Latvia joins Lithuania in banning Russian state TV broadcasts
Baltic nation says several TV reports justified ‘military aggression against a sovereign state’
Latvia is joining Lithuania in banning Russian state television broadcasts because it found that several programs about the Ukraine crisis were tendentious and not in the Baltic nation’s security interests.
A three-month suspension of broadcasts of all Rossiya RTR’s programs begins April 8, following a decision by the Latvian National Electronic Mass Media Council, the watchdog’s spokeswoman Sanita Blomniece told The Associated Press on Monday.
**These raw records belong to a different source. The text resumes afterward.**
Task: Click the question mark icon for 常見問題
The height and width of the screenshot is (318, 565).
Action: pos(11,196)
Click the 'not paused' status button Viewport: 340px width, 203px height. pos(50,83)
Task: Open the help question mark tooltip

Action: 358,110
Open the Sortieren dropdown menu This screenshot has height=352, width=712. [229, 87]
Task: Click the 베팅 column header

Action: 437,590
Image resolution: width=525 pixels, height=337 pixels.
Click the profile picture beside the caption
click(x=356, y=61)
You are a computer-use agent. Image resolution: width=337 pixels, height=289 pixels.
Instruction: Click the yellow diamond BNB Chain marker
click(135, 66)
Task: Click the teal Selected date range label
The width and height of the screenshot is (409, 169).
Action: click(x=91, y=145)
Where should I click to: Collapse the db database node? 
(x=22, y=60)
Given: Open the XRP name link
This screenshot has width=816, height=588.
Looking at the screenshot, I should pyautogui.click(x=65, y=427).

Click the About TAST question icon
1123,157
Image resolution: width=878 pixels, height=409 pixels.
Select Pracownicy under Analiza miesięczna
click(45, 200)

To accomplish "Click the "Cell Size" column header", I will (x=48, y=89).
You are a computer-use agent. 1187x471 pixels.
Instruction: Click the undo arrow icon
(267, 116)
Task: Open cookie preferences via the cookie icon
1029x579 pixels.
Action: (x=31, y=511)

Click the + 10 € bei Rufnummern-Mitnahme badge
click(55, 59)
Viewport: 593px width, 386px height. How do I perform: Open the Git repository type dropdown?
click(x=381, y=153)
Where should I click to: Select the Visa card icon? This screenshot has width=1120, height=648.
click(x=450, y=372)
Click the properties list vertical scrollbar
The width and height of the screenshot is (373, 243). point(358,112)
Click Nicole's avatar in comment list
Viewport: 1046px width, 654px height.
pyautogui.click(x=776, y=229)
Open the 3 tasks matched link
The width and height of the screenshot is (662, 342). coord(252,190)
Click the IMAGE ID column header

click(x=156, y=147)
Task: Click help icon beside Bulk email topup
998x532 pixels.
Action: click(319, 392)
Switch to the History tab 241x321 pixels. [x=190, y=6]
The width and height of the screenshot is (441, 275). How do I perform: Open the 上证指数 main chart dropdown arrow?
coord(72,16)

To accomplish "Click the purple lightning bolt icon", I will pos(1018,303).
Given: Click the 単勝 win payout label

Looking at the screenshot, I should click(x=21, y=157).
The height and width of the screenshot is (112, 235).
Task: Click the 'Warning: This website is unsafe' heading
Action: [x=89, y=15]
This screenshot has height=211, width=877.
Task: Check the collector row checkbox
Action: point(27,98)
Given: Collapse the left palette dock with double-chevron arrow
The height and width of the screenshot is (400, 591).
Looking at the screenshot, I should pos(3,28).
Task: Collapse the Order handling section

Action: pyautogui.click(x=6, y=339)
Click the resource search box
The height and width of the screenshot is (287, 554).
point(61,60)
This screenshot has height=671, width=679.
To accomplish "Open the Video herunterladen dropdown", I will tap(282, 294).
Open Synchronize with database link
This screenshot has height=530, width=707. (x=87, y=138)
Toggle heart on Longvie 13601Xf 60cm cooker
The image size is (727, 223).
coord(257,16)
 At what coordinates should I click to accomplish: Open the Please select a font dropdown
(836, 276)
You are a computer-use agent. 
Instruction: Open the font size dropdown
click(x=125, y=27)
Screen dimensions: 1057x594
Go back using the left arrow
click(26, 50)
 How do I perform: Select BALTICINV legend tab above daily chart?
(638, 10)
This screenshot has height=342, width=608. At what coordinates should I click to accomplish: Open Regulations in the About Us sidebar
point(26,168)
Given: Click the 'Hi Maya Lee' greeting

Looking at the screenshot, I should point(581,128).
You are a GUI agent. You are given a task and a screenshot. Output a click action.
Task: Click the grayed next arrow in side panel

The council said the decision was prompted by findings of the Latvian Security Police, which said events in Ukraine in several Rossiya reports last month were presented in a way that justified “military aggression against a sovereign state.” It also said they were “dominated by the view that despite international law, the president of the Russian Federation has every right to use the military in Ukraine to defend Russian speakers.”
A Russian Foreign Ministry spokesman in Moscow denounced the Latvian decision. Pnsyantin Dolgovsaid on Twitter called Latvia’s ban “the latest attempt to censor inconvenient information and a violation of fundamental rights on access to mass media.”
The Latvian ban follows a similar suspension in neighboring Lithuania of RTR Planeta’s broadcasts for three months after the media watchdog in Vilnius found that a March 2 weekly news program about Ukraine was biased. On Monday, the Vilnius Regional Court upheld the council’s decision.
“The program incited violent actions against peaceful people in Ukraine, justified military intervention into Ukraine and questioned the legitimacy of the Ukrainian authorities,” court spokeswoman Sigita Jacineviciene Baltaduone said. “It was obviously biased and was likely aimed to incite discord.”
Both RTR channels are owned by Russian state broadcaster VGTRK.
All three Baltic states - Latvia, Lithuania and Estonia - have sizeable ethnic Russian minorities and are increasingly concerned about the Kremlin’s actions toward Ukraine and its declaration that it will protect Russians abroad.